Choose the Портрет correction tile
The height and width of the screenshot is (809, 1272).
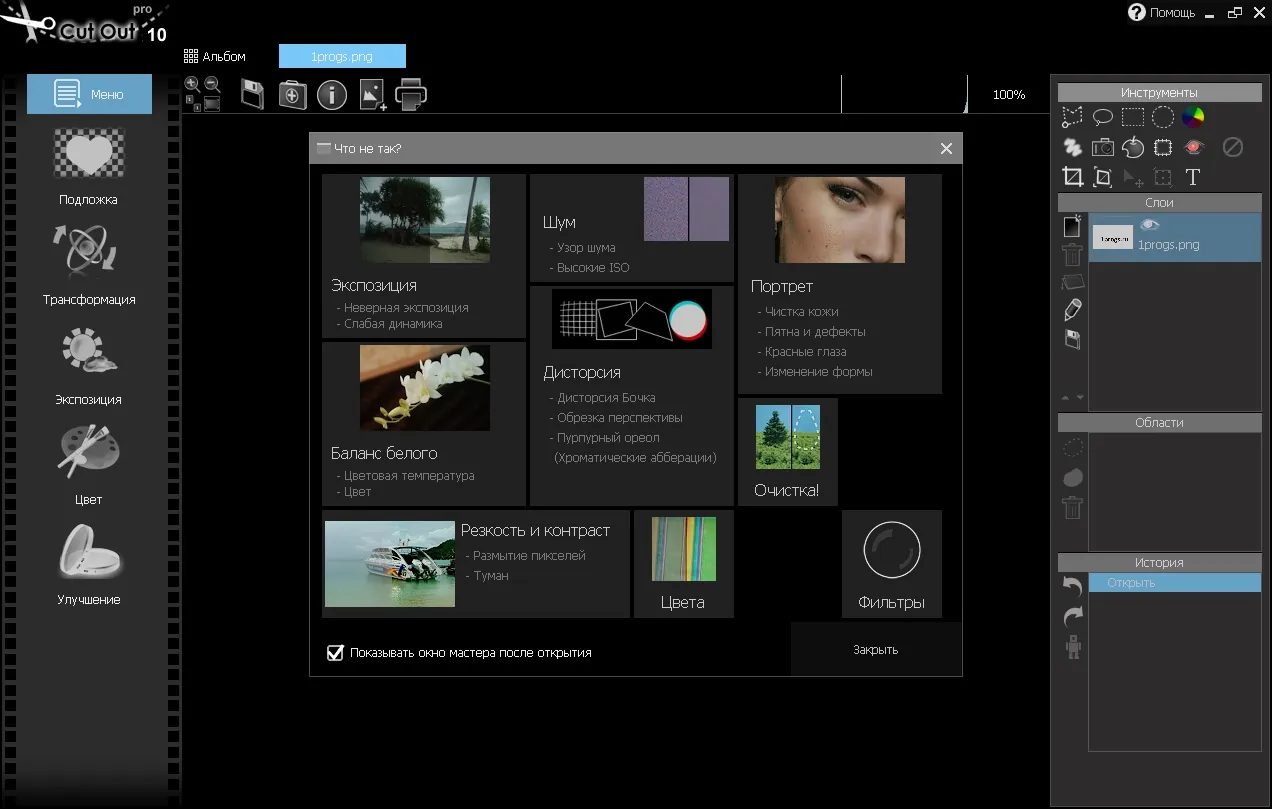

****

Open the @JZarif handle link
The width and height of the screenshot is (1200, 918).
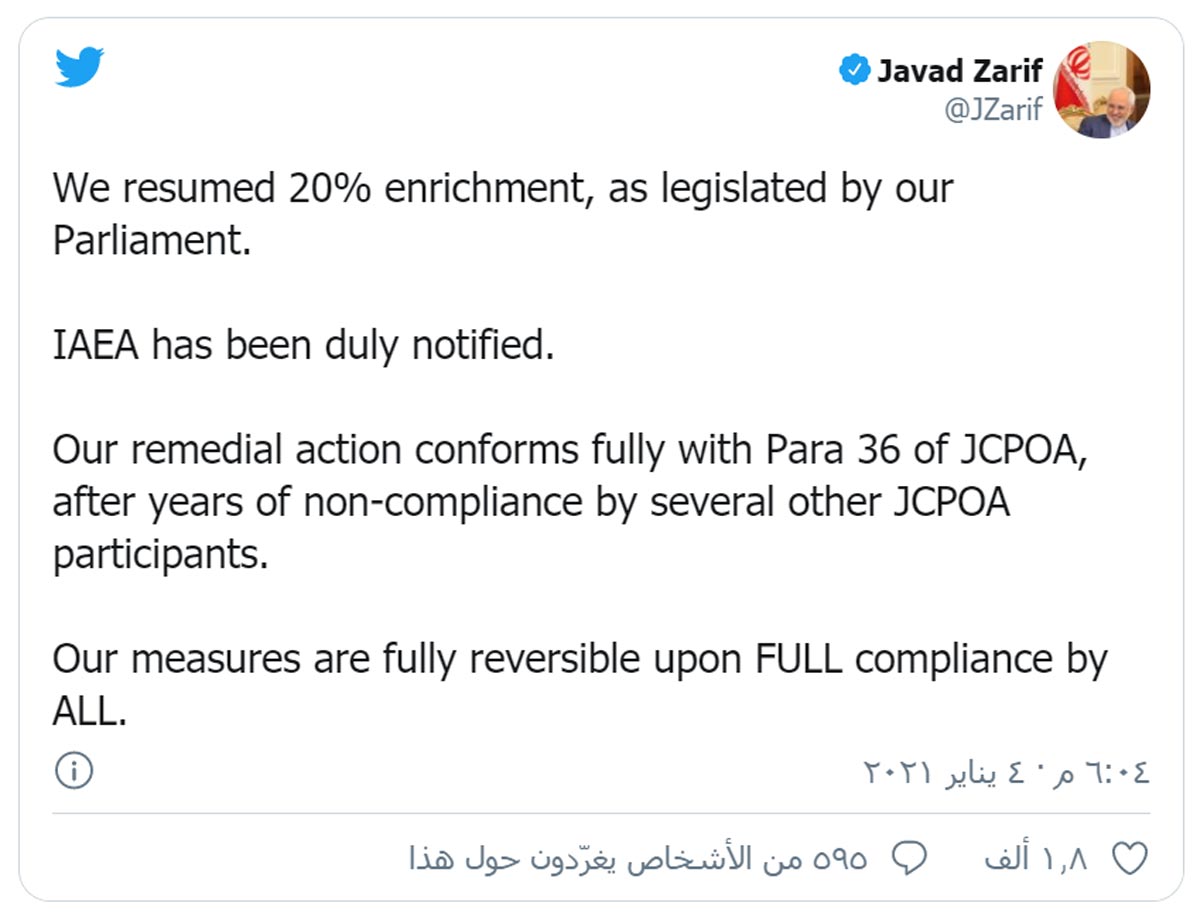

****

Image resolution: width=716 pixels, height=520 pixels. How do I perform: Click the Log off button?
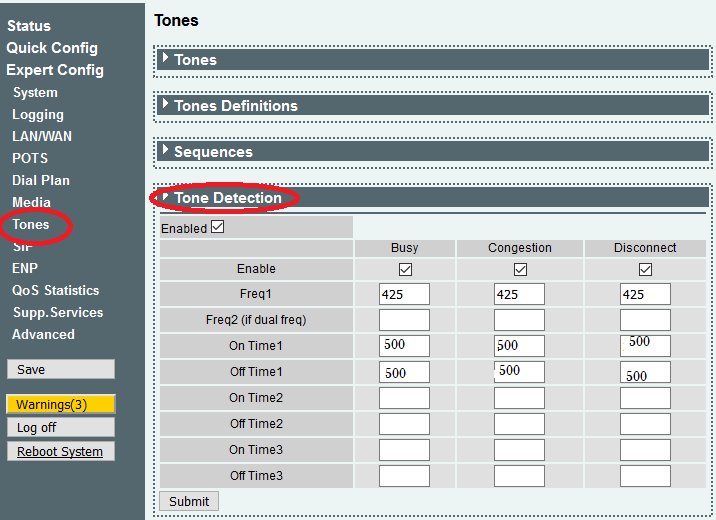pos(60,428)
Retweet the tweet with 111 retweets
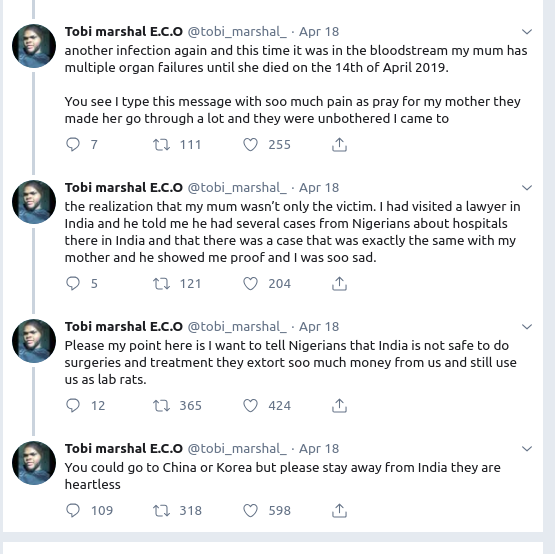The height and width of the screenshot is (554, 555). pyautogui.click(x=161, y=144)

****

◆ Required work ◆
Write out only the lines that run from the line containing "Open the @JZarif handle link" through the line containing "The width and", both included, exactly as they appear above.

◆ Result ◆
Open the @JZarif handle link
The width and height of the screenshot is (1200, 918).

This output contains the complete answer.